AIM: Write out the records below again, substituting "drop-down" for "dropdown" and changing nothing else. Leave the pictures out of your answer.

PROVIDED DATA:
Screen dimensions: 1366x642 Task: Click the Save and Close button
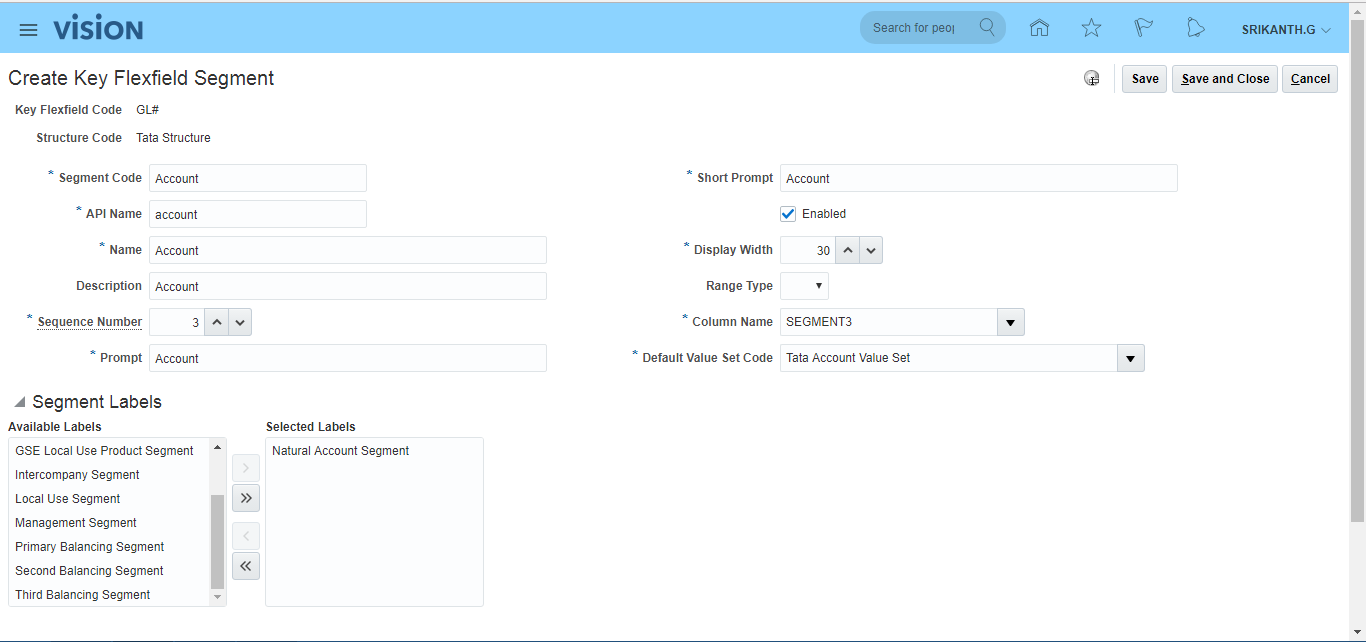click(x=1224, y=79)

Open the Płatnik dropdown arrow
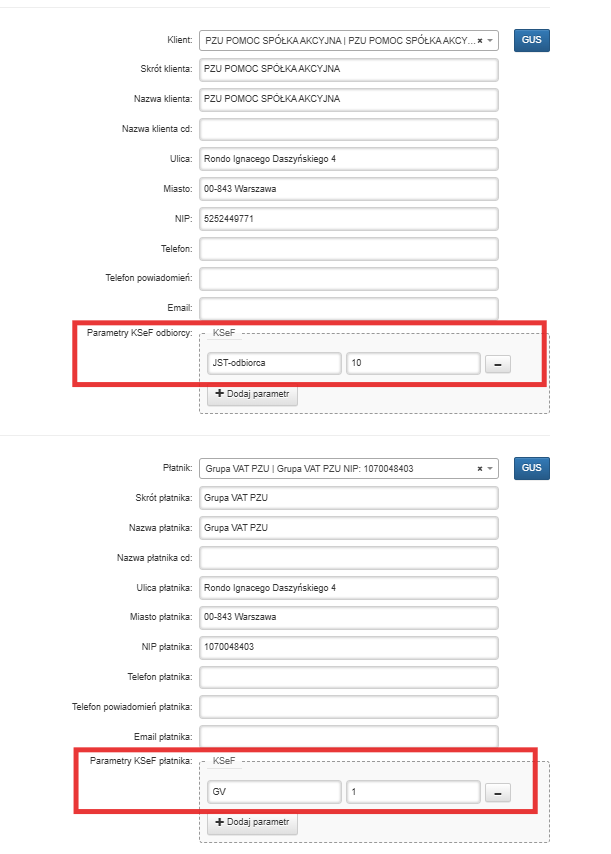491,468

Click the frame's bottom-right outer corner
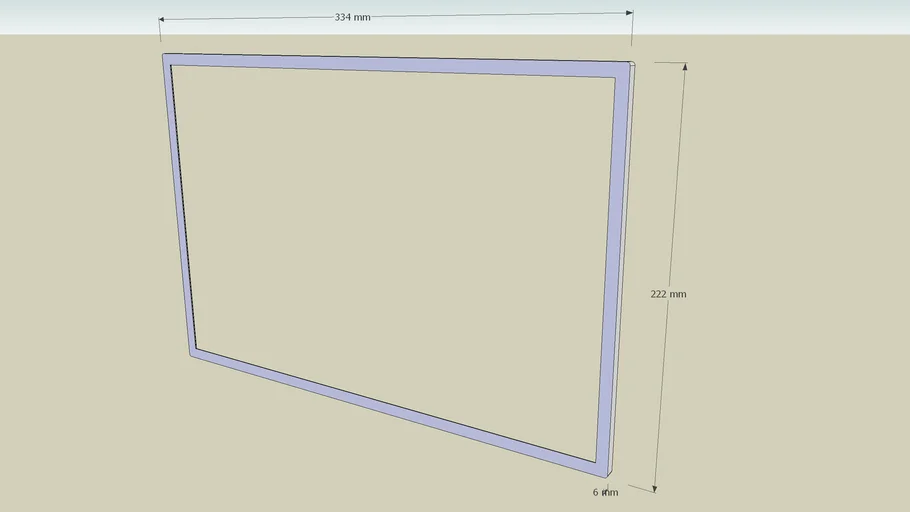coord(608,476)
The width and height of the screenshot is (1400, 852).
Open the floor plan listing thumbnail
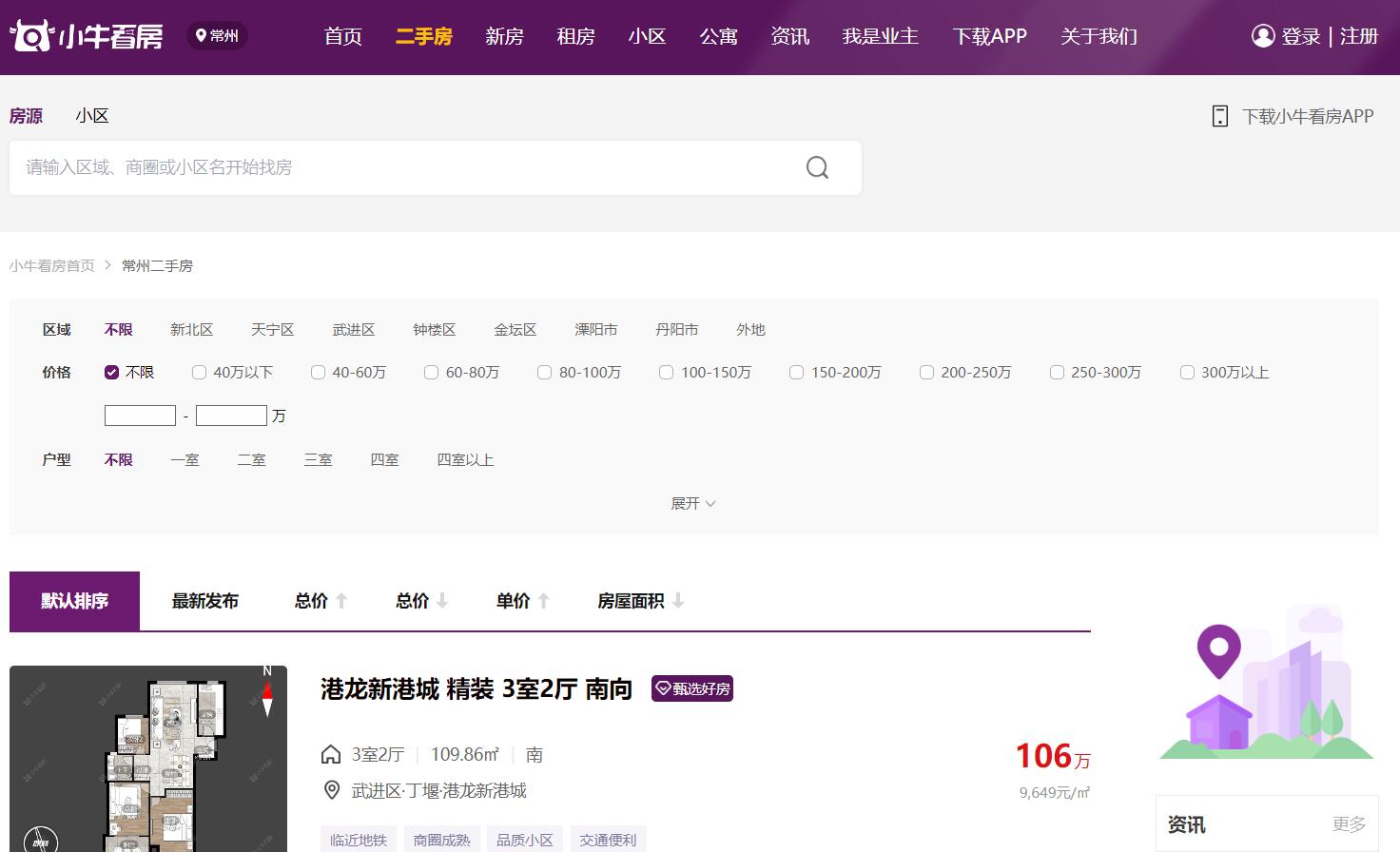point(148,759)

TASK RESULT:
Screen dimensions: 1366x642 Task: Click the Save and Close button
click(x=1224, y=79)

Open the Płatnik drop-down arrow
491,468

Click the frame's bottom-right outer corner
coord(608,476)
The width and height of the screenshot is (1400, 852).
Open the floor plan listing thumbnail
point(148,759)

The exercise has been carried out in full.